Task description: Once you have read the records below, report how many lines contain the word "coordinates", and give nothing besides that number.

**** Input material ****

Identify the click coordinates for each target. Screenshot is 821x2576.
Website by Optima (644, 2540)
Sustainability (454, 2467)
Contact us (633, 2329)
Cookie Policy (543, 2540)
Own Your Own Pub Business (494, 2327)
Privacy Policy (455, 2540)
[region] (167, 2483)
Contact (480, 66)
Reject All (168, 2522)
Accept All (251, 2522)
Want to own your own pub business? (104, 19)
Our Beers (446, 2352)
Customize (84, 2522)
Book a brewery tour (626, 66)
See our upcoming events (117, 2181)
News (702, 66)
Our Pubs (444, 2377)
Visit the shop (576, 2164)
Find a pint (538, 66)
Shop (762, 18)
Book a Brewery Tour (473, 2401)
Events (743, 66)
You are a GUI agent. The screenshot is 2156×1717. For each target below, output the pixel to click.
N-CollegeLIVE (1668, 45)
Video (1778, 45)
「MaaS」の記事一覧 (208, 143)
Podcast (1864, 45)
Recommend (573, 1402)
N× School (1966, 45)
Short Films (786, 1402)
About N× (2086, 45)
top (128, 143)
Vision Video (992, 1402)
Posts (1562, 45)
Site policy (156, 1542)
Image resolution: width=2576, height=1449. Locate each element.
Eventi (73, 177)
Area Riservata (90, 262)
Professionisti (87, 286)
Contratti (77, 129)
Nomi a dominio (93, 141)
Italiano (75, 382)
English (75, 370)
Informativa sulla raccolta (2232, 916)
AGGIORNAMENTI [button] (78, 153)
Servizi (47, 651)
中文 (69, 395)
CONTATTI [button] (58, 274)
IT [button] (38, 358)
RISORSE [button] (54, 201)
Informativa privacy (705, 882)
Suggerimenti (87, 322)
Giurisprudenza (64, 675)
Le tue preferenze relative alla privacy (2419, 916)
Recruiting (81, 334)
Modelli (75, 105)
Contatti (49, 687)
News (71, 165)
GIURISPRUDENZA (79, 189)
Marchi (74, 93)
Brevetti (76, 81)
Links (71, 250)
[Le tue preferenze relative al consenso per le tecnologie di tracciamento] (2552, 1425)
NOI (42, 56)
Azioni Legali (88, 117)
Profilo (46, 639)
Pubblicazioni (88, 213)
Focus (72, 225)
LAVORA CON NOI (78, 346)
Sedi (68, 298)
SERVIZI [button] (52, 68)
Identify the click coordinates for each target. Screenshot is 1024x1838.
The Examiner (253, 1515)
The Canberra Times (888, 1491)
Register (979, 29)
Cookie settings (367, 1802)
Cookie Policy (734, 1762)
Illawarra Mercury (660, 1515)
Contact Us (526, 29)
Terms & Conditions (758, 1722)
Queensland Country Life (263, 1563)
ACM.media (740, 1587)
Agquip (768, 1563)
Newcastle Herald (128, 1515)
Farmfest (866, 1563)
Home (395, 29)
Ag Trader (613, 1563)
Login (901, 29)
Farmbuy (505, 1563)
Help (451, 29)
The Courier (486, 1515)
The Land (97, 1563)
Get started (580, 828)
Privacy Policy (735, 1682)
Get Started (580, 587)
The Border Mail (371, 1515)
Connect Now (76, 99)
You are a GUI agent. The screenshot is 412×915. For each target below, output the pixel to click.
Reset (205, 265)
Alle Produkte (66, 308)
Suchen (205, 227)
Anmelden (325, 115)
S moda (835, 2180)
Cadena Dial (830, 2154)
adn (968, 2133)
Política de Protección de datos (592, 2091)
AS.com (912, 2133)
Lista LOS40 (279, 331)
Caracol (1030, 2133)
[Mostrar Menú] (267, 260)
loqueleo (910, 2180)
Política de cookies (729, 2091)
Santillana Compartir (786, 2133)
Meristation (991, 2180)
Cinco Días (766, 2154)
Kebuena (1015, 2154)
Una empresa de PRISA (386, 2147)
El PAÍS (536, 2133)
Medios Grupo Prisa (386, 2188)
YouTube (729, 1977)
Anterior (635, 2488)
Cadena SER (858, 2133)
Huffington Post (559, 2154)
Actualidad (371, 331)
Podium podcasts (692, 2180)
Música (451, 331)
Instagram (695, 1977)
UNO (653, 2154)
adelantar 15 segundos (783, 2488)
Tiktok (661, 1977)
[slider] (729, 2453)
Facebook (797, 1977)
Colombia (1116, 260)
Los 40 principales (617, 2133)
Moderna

****

Finished exercise: 2